Alíquotas mantidas para modelos prontos e componentes SKD
Apesar da abertura para kits, o governo manteve o cronograma original de elevação tributária para veículos elétricos e híbridos montados: a partir de julho de 2026, esses modelos passarão a pagar alíquota cheia de 35%. Para componentes CKD, a tarifa máxima só será aplicada em 1º de janeiro de 2027, mas até lá, volumes excedentes pagarão 14%. Já a importação de carros totalmente montados não contará com qualquer tipo de cota isenta, segundo determinações do Gecex.
Anfavea aponta contradições na política industrial
A Associação Nacional dos Fabricantes de Veículos Automotores (Anfavea) reagiu à decisão, classificando-a como contraditória. Em nota, a entidade argumentou que, enquanto o governo abre espaço para importação de kits com isenção fiscal, mantém barreiras elevadas para modelos prontos — justamente aqueles que representariam maior concorrência à produção nacional. “A medida não alinha incentivos à transição energética com a competitividade da indústria brasileira”, declarou a associação.
Objetivo declarado: descarbonização em velocidade acelerada
Segundo o Ministério do Desenvolvimento, Indústria, Comércio e Serviços (MDIC), a renovação das cotas busca impulsionar a modernização da frota nacional e colaborar com as metas de redução de emissões de CO₂. A pasta destacou que, entre janeiro e maio de 2026, a importação de veículos elétricos e híbridos representou menos de 2% do total de licenciamentos no país, sinalizando um ritmo lento na adoção da tecnologia. “Precisamos criar condições para que o Brasil não fique para trás na corrida pela eletrificação”, afirmou um porta-voz do ministério.

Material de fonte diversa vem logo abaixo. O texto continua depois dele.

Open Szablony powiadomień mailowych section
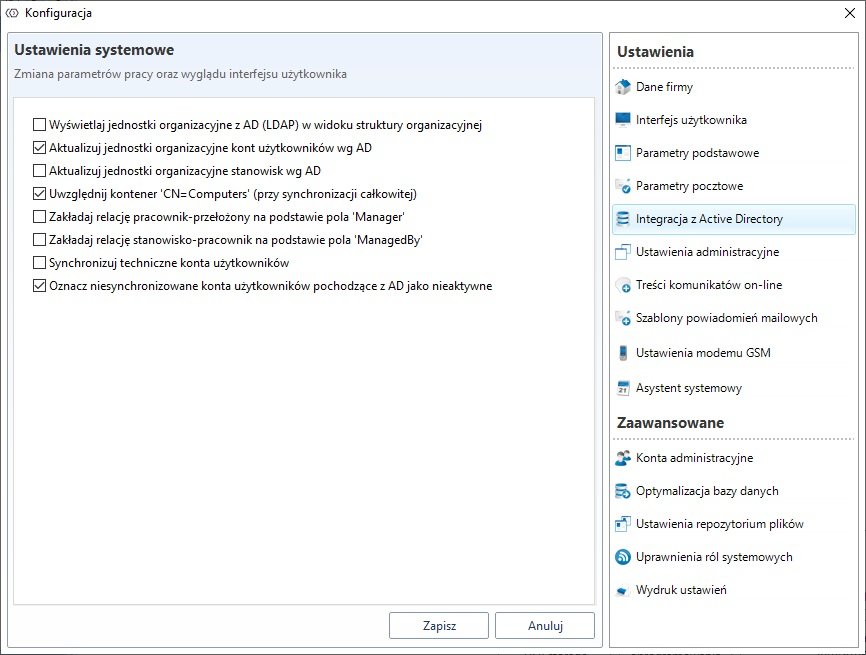The height and width of the screenshot is (655, 866). [x=726, y=318]
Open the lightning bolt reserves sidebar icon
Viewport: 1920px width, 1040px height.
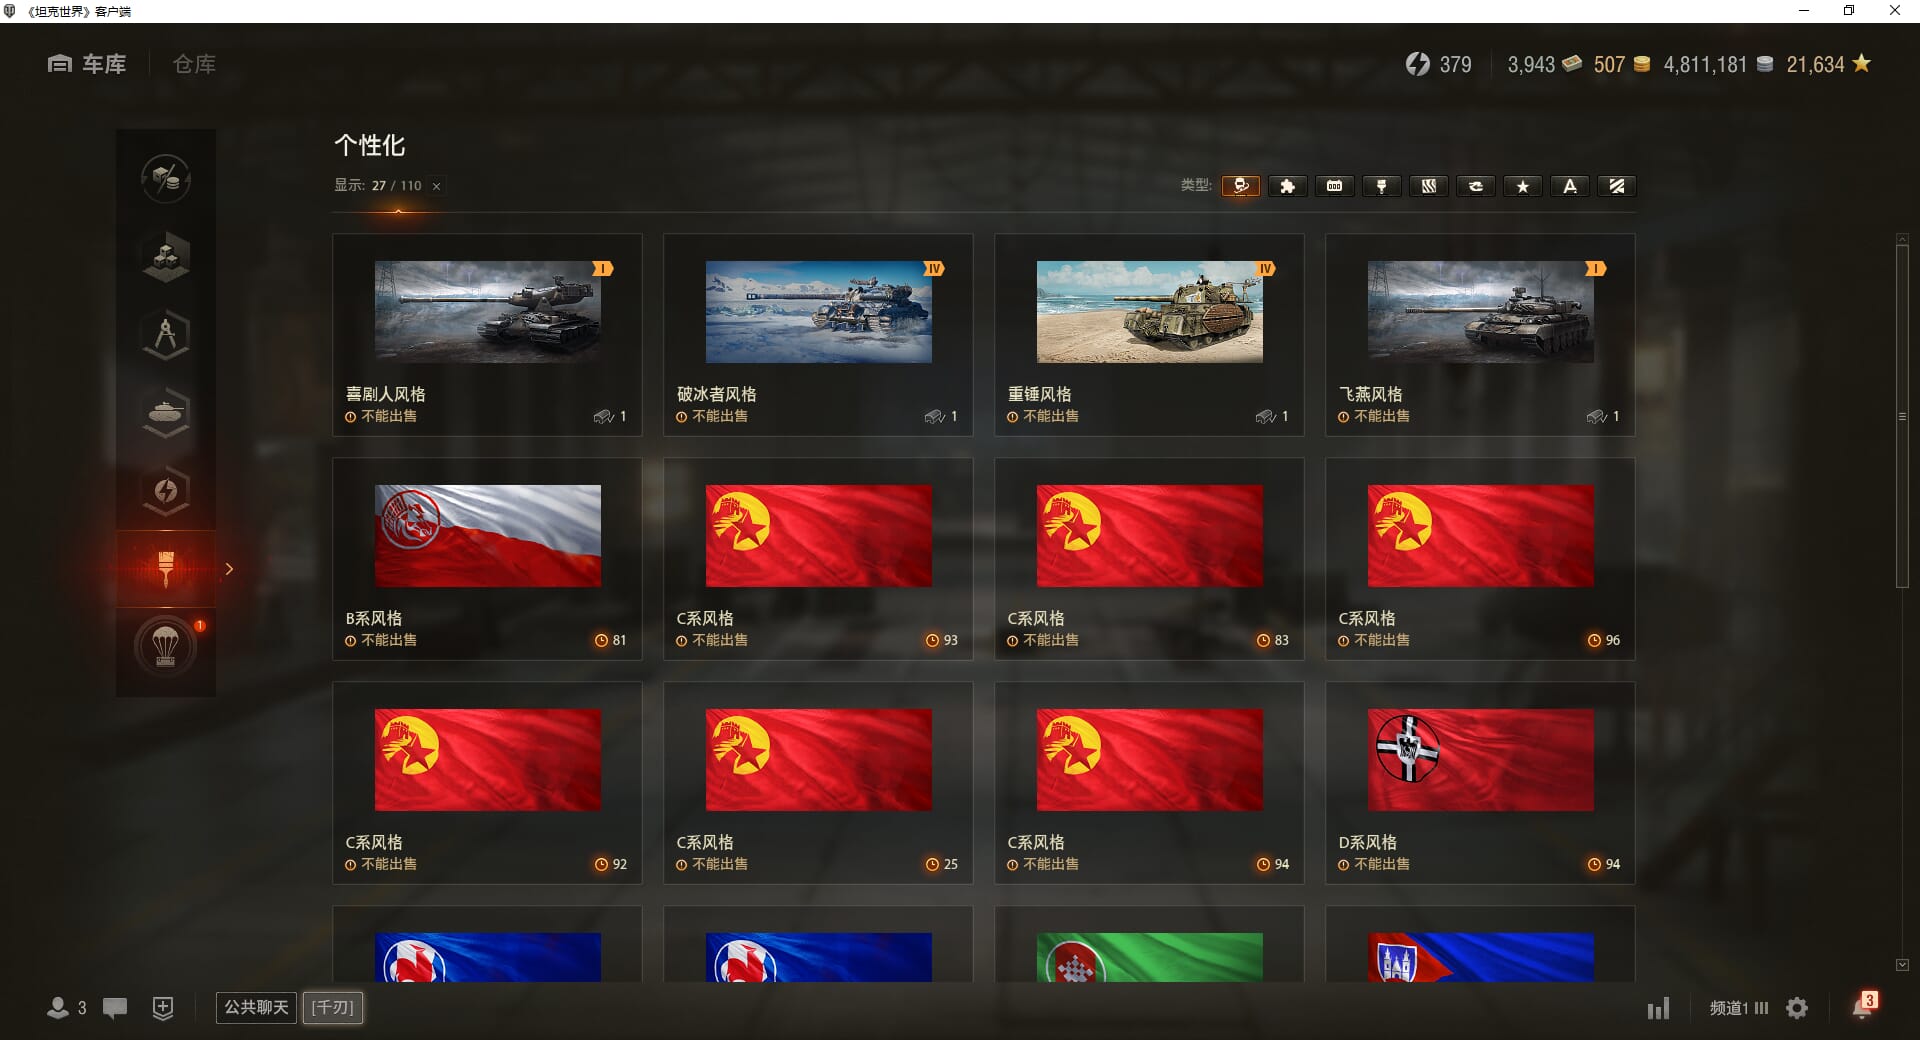[166, 491]
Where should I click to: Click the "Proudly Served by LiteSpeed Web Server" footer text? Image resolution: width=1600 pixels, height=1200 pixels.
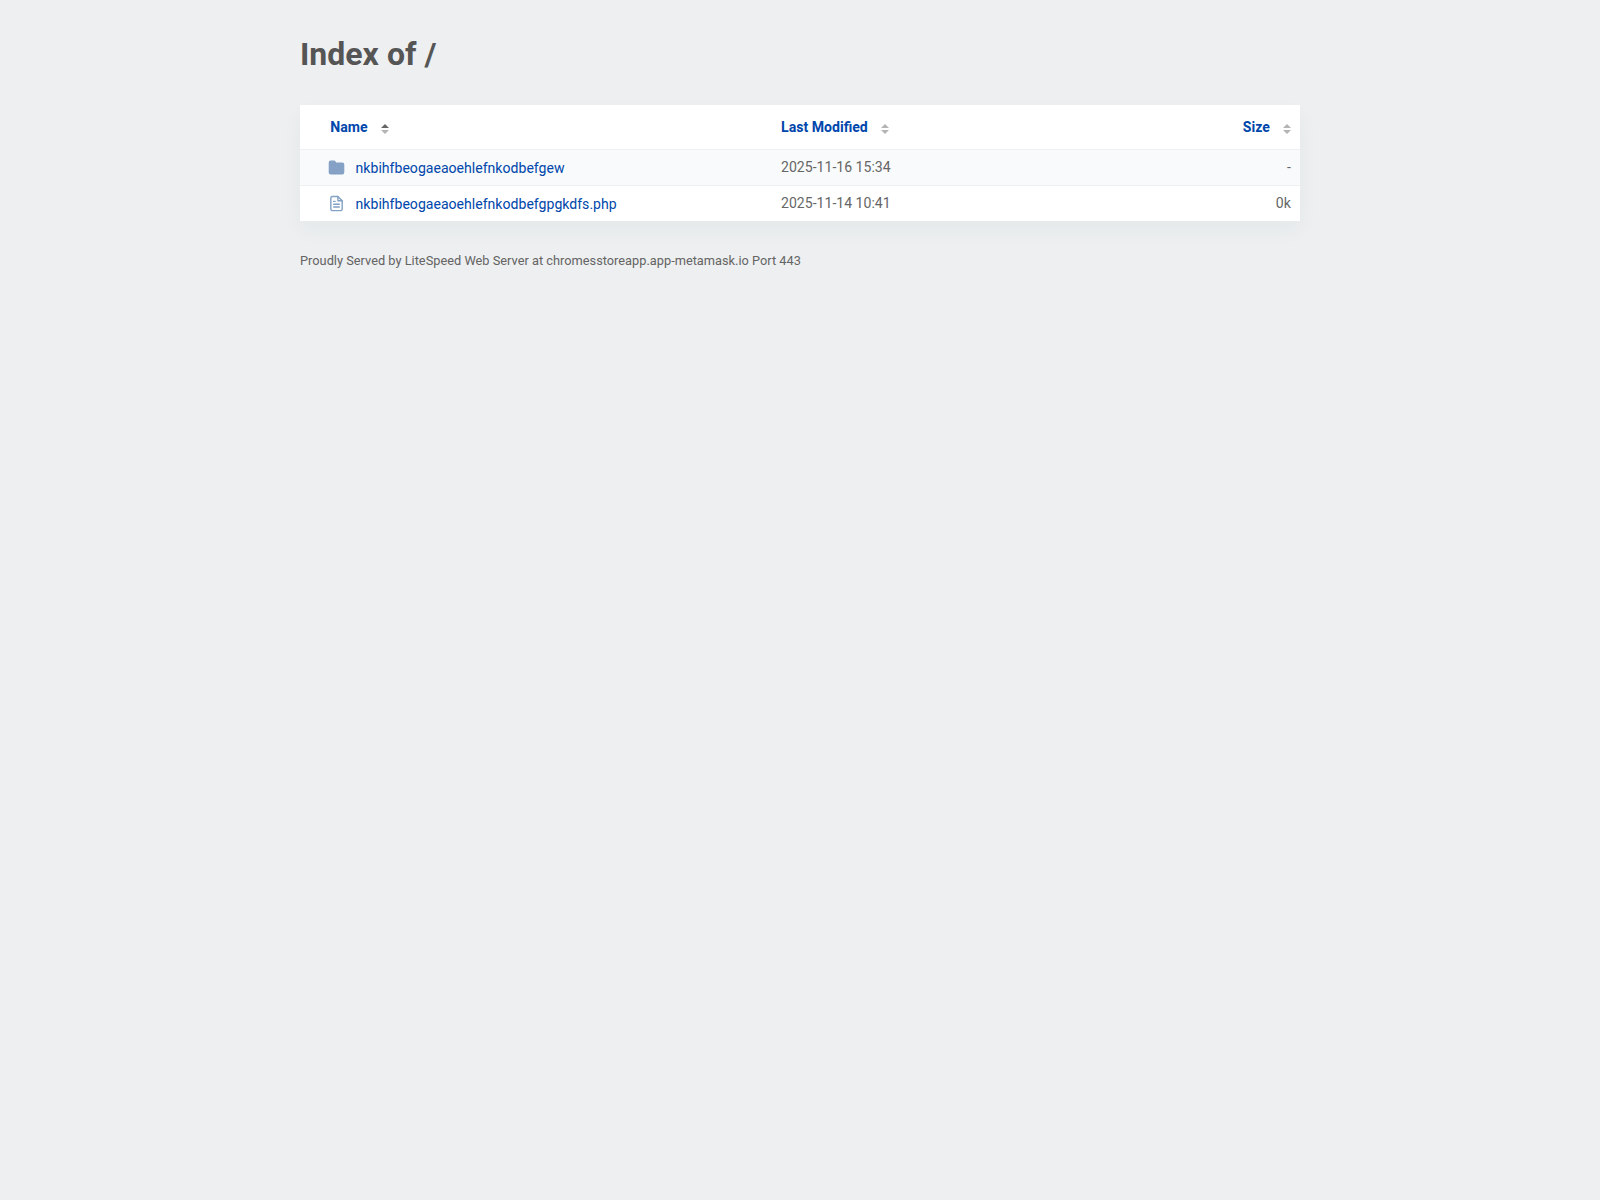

Contexto internacional e impactos no setor
A decisão ocorre em um momento de forte expansão da produção chinesa de veículos elétricos, com empresas como a BYD desembarcando modelos no Porto de Suape (PE) — conforme imagens divulgadas em galeria paralela à notícia. Enquanto isso, a indústria automotiva brasileira, que ainda depende majoritariamente de motores a combustão, enfrenta pressão para se adaptar. Especialistas do setor apontam que a manutenção das alíquotas altas para modelos prontos pode limitar a oferta de opções acessíveis ao consumidor, retardando a transição energética.